◆ **原文**:
さて、Oracle Endecaの機能について言及して行こう。
事前知識としてQlikViewの連想技術(Associative Technology)を復習しておく。
連想技術の3つの特徴を活用することで、「なぜなぜ探索」(5 Whys)が可能になる。5回の「なぜ」を自問自答することによって、ものごとの因果関係とか、その裏にひそむ本当の原因を突きとめることができると、トヨタ生産方式の生みの親である大野耐一さんが、著書「トヨタ生産方式」で主張したことで「5 Whys」と呼ばれ、世界中に浸透した。
前回の「データディスカバリの主要4ツール比較--デジタルマーケティングに活用」で、QlikViewの特徴を「ひとこと」で表すと、
「なぜなぜ探索(5Whys)のためのデータディスカバリツール」

◆ **項目一覧**:
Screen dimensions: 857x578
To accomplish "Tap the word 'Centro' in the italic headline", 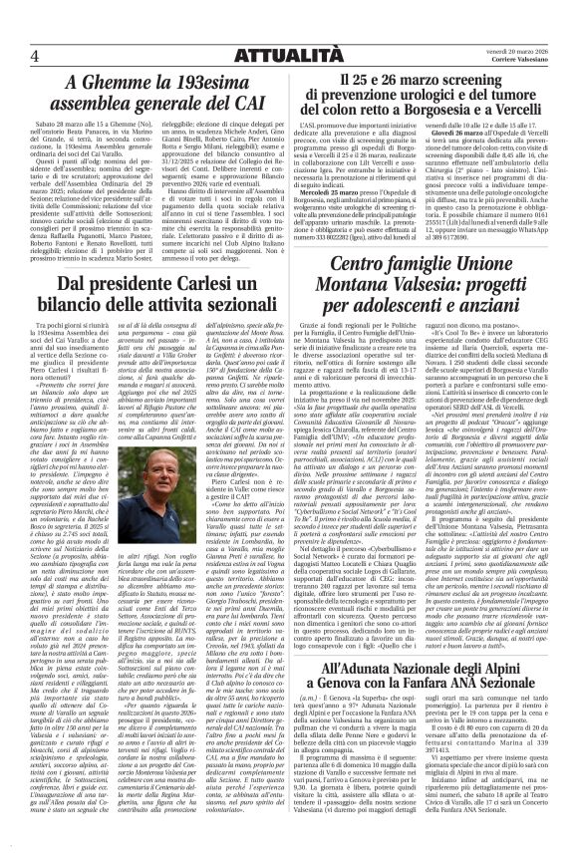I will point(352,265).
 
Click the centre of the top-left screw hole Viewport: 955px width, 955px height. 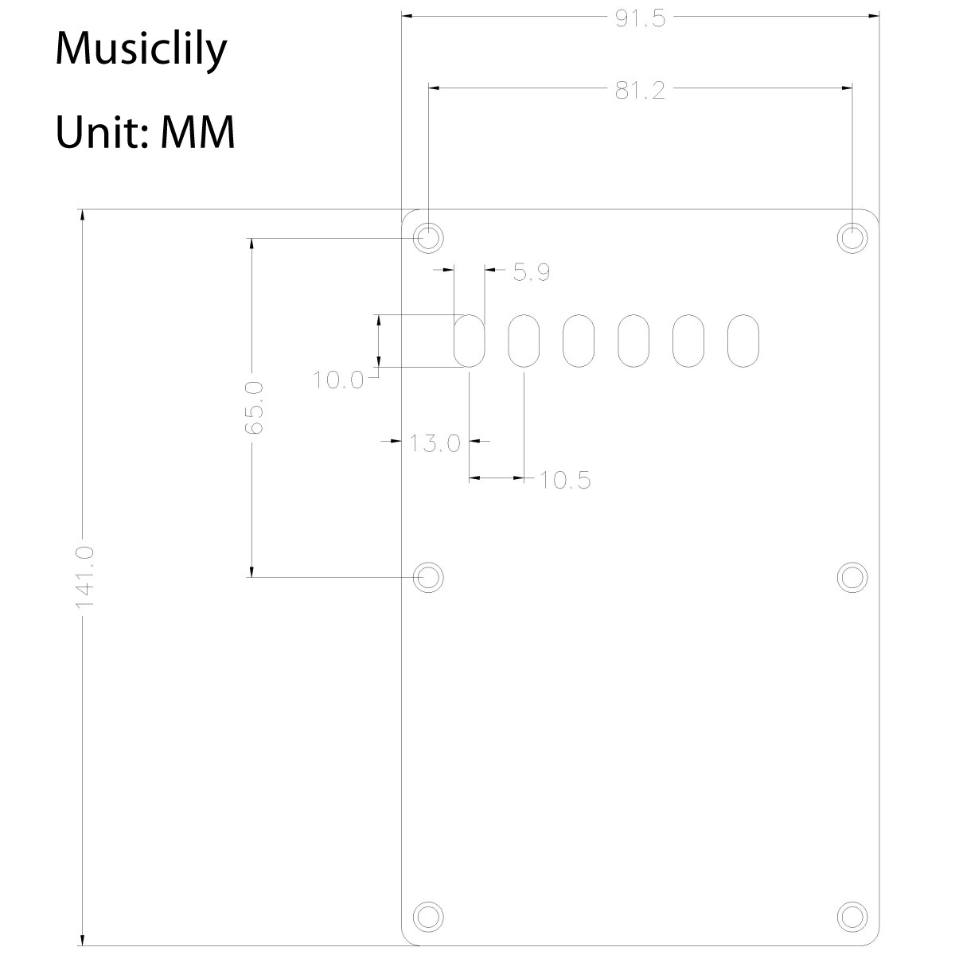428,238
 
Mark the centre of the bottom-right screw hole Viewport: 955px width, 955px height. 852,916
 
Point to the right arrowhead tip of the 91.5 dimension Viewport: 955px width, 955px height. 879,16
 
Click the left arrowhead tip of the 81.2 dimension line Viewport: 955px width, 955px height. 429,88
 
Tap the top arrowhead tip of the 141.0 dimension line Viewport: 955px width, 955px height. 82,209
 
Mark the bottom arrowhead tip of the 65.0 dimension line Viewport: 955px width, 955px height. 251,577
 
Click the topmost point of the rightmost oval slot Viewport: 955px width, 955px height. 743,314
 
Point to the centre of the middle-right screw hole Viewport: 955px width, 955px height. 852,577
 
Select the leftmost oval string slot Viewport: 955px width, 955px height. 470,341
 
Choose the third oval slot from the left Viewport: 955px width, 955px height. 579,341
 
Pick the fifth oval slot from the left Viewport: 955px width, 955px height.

◆ **設問**:
[A] 原文について次の問いに答えよ。
(i) 事前知識として復習するとしているのは、QlikViewの何か。
(ii) 著書「トヨタ生産方式」で「5 Whys」を主張したのは誰か。
(iii) 前回の記事の題名は何か。
[B] 原文で「」に囲まれている語句を、出てくる順にすべて挙げよ。
[C] QlikViewとOracle Endecaを扱った原文の続きを、最後に示された文の後から書け。

◆ **解答**:
[A]
(i) 連想技術(Associative Technology)
(ii) 大野耐一さん
(iii) 「データディスカバリの主要4ツール比較--デジタルマーケティングに活用」

[B]
なぜなぜ探索
なぜ
トヨタ生産方式
5 Whys
データディスカバリの主要4ツール比較--デジタルマーケティングに活用
ひとこと
なぜなぜ探索(5Whys)のためのデータディスカバリツール

[C]
と表したが、同様にOracle Endecaも構造化&非構造化データの「5 Whys」が可能なデータディスカバリツールだということはあまり知られていない。
Oracle Endecaは構造化データの「5 Whys」に加えて、非構造化データも同時に同じように取り扱える。例えば、データを「過去」「現在」「未来」と時間軸(第4回:時間軸で学ぶデジタルマーケティング経営)で分けると、
「過去からのデータ(財務管理のデータ)」
「現在からのデータ(POSデータ、日次決算データ)」
「未来からのデータ(iBeaconからのデータ、アクセスログ、MAのデータ、SFA/CRMのデータ、アドテクのデータなど)」
各データソースからのデータは構造化されたものや、
「再加工しないとシステムで識別できない非構造化されたもの」
がある。POSデータとネットでのキャンペーンサイトのウェブアクセスログの相関関係をデータディスカバリしたい場合、2つのデータを比較する必要がある。
「POSがSKU単位で管理=キャンペーンサイトのコンテンツの粒度がSKU単位」
となっていれば、あらゆる角度からデータディスカバリが可能となる。
しかし、メーカー(ディストリビュータ、リテールが中間に入る)で顧客に商品を提供する場合は、SKU単位で管理されていないPOSからのデータがあった場合も正規化し再加工する必要がある。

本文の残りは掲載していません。